Restate word for word the lines from the one bearing "The height and" through the end of the entries below, and leave every picture out.

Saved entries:
========================================

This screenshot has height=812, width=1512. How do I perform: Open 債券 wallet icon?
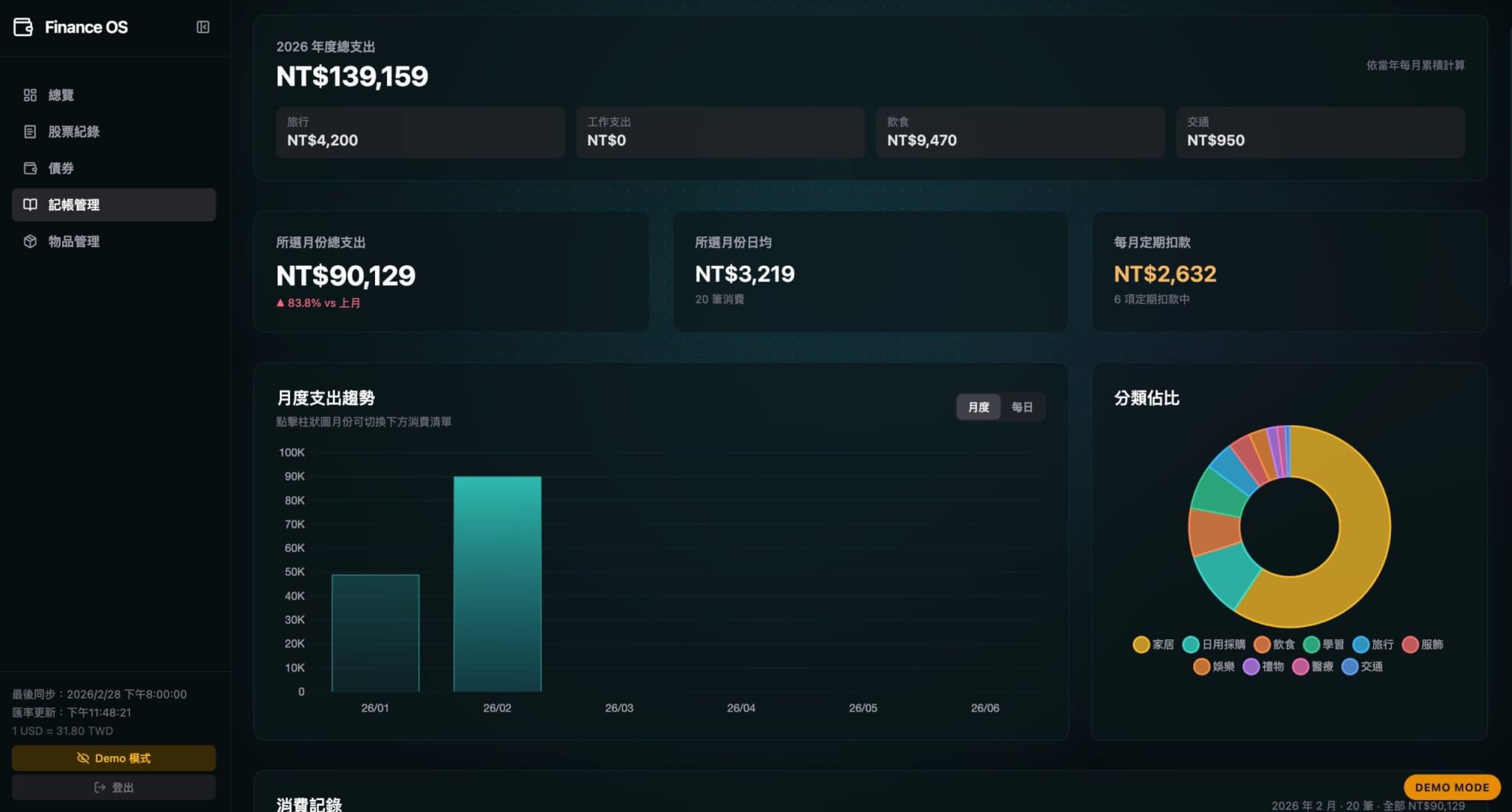point(30,168)
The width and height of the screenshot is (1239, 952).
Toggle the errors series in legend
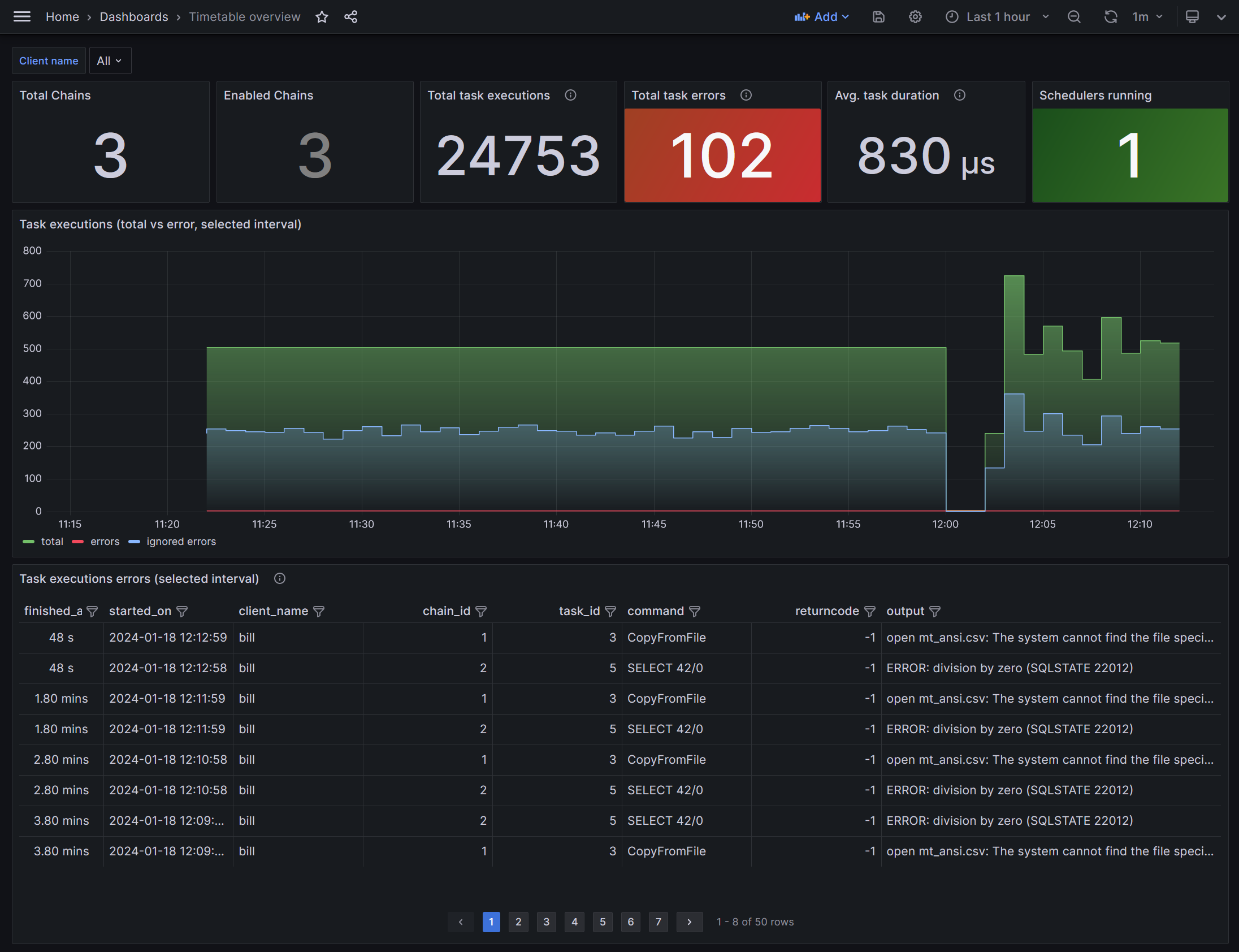coord(104,542)
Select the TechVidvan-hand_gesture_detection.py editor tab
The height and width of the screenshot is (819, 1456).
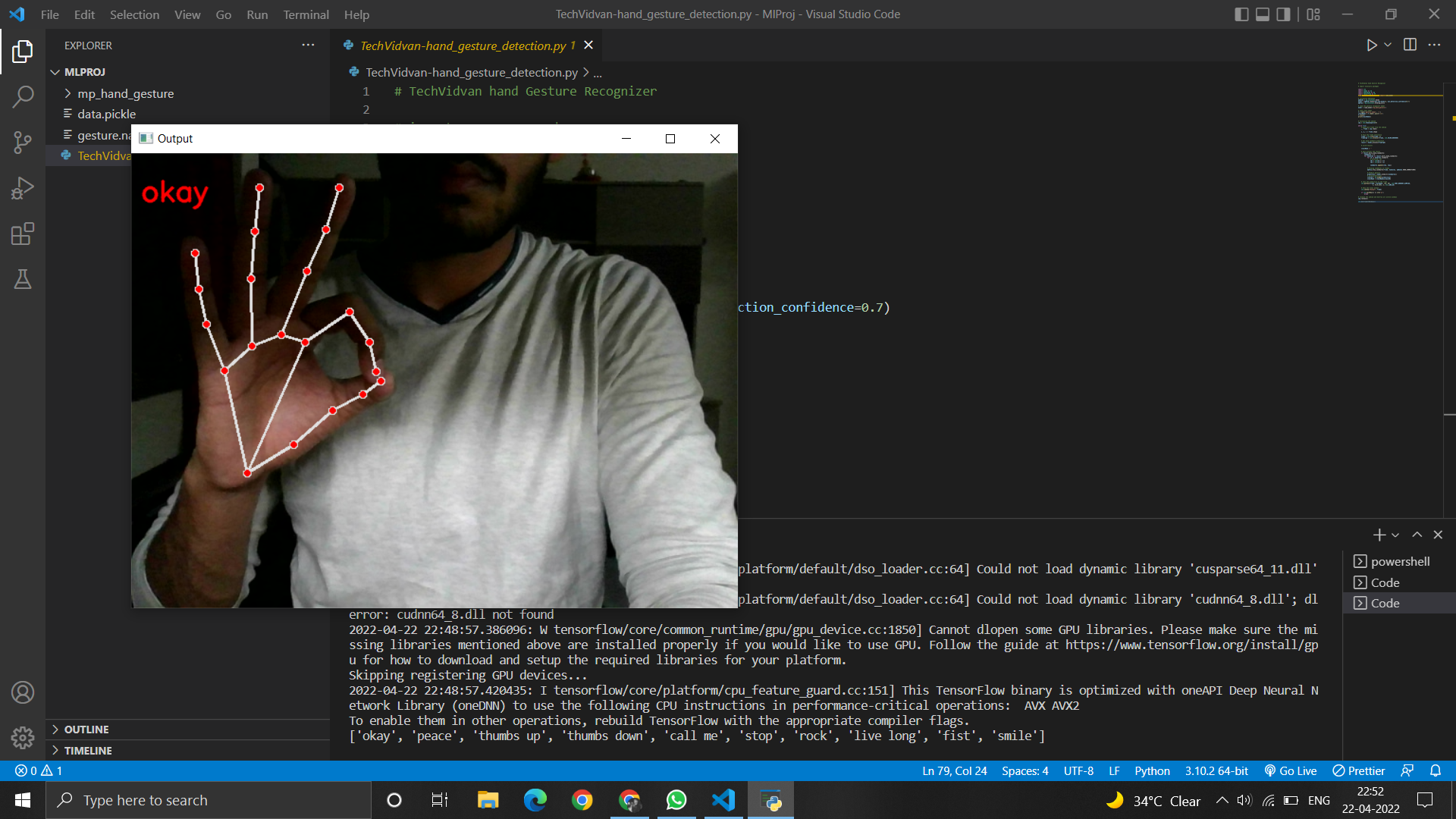coord(463,46)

========================================

> [Exercise result]
The height and width of the screenshot is (819, 1456).
coord(463,46)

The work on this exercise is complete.